> To be done:
Answer these questions from the post:
1. In what city was the writer's doctor friend born?
2. Which newspaper quoted Tim Geithner on the Obama Administration's plans?
3. Which two entities does the Administration say it will try to do away with this year?

> Selection:
======

Sunday, February 5, 2012

Russia (and China), Again

The Russians are first in the world on my list “courve and goniff” (“thieves and whores”), but the “Red” Chinese are real close to the top.

Their respective UN performances last week denying a Security Council move on Syria’s bloody repression were contemptible. Part of the Sino-Russian fear is loss of plain old business as usual--reflected in Syria being a large business partners of each (with Russian weapons arming the Syrian military)--while a lurking other concern is the possibility of some future UN coming after both Russia and China for brutalizing their own restive citizens and denying them freedom.

Russian and Chinese officials seem to live to frustrate America policy initiatives and with trade revenue as a primary motivation, how do they value those Syrian casualties killed by their own government, in their hypocritical UN posturing about concern for the Syrian people?

I have a doctor friend, who was born in Homs, Syria, and whose parents “and hundreds of cousins” still living in and around the city. Every time we talk, I ask what’s going on and the fate of her loved ones.

“The government is killing people left and right and nobody is stopping them,” was her latest reply.

I can only hope when this ends, not only will someone have “Gadaffied” the Assad government and Assad, but the Russians and Chinese pay a price in national treasury—which is what they seem to care about the most—as well as lost prestige and influence in that volatile region.

Obama Administration “Does Away” With Fannie and Freddie?????

The Washington Post quoted Treasury Tim Geithner saying, the Obama Administration (slightly paraphrasing) “will continue in its effort this year to do away with Fannie Mae and Freddie Mac and attract more private capital to the national mortgage market.”

What’s that mean, Tim?

The Administration doesn’t have the political will or power to do anything in an election year, especially something that would further scramble the still sensitive residential real estate market.

======

[Target position records]
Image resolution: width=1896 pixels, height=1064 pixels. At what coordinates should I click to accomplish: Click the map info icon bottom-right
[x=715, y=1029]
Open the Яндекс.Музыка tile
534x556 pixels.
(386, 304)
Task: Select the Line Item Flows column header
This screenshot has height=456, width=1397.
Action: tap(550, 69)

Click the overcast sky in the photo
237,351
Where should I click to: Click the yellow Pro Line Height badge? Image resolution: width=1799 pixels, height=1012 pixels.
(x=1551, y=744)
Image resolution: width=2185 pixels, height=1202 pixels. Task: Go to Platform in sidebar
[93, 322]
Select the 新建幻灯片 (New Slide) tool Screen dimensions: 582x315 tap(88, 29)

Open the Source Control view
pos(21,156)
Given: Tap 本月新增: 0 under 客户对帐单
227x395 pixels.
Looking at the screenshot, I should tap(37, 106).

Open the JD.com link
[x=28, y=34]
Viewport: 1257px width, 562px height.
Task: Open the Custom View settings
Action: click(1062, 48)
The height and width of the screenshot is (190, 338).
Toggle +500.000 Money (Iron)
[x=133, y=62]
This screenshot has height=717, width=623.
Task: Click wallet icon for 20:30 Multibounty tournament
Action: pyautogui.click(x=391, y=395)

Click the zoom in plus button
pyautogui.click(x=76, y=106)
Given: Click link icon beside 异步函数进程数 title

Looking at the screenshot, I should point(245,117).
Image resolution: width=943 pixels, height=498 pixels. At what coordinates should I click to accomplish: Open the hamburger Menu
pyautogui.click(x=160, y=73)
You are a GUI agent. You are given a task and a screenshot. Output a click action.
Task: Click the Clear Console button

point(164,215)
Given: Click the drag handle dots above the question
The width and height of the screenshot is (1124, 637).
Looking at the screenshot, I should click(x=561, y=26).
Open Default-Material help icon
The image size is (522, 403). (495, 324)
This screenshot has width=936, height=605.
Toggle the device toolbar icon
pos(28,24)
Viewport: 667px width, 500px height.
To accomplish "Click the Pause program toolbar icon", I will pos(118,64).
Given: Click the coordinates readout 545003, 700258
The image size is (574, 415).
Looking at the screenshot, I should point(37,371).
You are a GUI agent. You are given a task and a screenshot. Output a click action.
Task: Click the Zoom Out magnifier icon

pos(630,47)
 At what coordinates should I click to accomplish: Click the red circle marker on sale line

======

> Response:
1. Homs, Syria
2. The Washington Post
3. Fannie Mae and Freddie Mac